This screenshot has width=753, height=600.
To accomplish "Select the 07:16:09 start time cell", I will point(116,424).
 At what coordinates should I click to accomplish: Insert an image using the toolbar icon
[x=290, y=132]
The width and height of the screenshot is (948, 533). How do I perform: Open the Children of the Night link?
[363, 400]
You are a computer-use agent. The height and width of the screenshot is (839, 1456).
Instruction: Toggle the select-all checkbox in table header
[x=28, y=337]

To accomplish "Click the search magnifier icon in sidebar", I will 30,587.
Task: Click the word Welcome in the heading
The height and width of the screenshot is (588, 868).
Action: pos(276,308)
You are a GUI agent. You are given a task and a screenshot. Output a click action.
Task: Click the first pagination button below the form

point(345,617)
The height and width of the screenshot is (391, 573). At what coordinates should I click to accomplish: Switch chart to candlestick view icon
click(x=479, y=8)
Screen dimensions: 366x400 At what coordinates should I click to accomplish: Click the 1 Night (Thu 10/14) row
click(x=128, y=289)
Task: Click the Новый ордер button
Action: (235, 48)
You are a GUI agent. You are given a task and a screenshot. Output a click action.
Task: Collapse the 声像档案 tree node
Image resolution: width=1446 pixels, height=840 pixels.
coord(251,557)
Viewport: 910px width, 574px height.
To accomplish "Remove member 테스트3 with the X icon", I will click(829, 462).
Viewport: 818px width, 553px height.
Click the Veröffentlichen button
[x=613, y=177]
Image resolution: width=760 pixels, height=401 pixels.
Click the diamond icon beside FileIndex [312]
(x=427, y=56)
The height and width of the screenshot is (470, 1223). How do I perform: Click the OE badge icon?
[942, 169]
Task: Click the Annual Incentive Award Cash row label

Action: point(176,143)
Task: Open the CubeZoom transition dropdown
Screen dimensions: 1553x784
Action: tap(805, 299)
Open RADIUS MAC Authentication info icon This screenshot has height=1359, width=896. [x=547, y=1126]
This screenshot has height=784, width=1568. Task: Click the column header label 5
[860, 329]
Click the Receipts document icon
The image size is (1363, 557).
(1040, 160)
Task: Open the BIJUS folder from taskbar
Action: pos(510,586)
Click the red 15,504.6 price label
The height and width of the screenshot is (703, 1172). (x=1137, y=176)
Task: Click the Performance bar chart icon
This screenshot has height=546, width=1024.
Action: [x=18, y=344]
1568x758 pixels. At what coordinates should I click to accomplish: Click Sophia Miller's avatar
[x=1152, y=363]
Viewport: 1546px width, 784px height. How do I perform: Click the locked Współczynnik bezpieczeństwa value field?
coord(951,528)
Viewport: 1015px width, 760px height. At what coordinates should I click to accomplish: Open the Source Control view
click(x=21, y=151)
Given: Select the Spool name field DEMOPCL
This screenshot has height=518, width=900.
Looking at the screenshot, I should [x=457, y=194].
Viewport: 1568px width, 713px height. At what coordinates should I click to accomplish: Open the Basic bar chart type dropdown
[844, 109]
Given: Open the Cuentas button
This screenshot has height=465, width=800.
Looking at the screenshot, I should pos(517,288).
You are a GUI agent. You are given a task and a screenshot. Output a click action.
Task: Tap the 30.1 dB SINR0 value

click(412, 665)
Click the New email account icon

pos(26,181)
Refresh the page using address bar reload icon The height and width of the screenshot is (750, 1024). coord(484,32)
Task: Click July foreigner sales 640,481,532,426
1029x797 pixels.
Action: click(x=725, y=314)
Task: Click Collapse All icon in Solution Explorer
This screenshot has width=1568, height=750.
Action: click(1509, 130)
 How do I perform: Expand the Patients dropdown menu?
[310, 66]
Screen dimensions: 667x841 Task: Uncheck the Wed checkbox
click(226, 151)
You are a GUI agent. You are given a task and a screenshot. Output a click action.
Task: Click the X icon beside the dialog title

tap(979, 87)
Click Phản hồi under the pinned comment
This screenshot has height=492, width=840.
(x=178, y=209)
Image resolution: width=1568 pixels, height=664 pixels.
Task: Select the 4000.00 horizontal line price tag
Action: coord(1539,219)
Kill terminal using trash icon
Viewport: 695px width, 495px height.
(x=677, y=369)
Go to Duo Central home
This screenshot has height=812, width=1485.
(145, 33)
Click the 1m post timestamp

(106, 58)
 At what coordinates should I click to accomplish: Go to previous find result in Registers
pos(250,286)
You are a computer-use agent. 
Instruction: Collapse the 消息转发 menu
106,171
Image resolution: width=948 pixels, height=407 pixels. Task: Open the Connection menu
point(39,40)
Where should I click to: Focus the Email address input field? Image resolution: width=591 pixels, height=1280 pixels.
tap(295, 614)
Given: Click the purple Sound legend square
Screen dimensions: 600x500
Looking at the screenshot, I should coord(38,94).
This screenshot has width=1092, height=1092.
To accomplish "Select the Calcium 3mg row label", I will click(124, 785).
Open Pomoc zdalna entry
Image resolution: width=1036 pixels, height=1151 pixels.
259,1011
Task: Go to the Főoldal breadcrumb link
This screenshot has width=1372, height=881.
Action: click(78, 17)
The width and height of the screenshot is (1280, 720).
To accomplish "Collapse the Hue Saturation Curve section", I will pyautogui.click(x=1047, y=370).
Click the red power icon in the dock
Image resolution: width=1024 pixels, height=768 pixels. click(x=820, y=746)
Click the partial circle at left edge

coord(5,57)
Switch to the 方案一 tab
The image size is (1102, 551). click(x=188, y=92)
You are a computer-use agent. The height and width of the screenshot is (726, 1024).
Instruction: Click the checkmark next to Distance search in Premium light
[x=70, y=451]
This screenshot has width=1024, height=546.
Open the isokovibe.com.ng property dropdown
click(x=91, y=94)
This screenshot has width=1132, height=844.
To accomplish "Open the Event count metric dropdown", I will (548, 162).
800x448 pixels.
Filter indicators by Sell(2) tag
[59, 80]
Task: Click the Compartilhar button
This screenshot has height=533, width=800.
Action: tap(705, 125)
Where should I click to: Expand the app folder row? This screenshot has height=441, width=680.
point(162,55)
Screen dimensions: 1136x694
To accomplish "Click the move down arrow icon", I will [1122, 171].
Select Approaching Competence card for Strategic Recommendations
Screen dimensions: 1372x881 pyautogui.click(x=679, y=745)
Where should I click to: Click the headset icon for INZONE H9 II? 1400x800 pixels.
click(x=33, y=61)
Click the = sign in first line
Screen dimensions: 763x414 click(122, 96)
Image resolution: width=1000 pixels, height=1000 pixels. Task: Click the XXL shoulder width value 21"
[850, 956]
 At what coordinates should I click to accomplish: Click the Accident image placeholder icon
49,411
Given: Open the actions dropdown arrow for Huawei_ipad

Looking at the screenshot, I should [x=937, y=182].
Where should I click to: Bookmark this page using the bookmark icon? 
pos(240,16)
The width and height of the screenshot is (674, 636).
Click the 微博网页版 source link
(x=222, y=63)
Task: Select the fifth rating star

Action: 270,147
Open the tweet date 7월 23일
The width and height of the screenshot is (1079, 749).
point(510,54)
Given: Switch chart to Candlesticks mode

# [TASK REQUIREMENTS]
From the data above, output exactly the lines between the one containing "1029x797 pixels." and the one containing "Click Phản hồi under the pinned comment", counting both of them.

# [EXERCISE ANSWER]
1029x797 pixels.
Action: click(x=725, y=314)
Task: Click Collapse All icon in Solution Explorer
This screenshot has width=1568, height=750.
Action: click(1509, 130)
 How do I perform: Expand the Patients dropdown menu?
[310, 66]
Screen dimensions: 667x841 Task: Uncheck the Wed checkbox
click(226, 151)
You are a GUI agent. You are given a task and a screenshot. Output a click action.
Task: Click the X icon beside the dialog title

tap(979, 87)
Click Phản hồi under the pinned comment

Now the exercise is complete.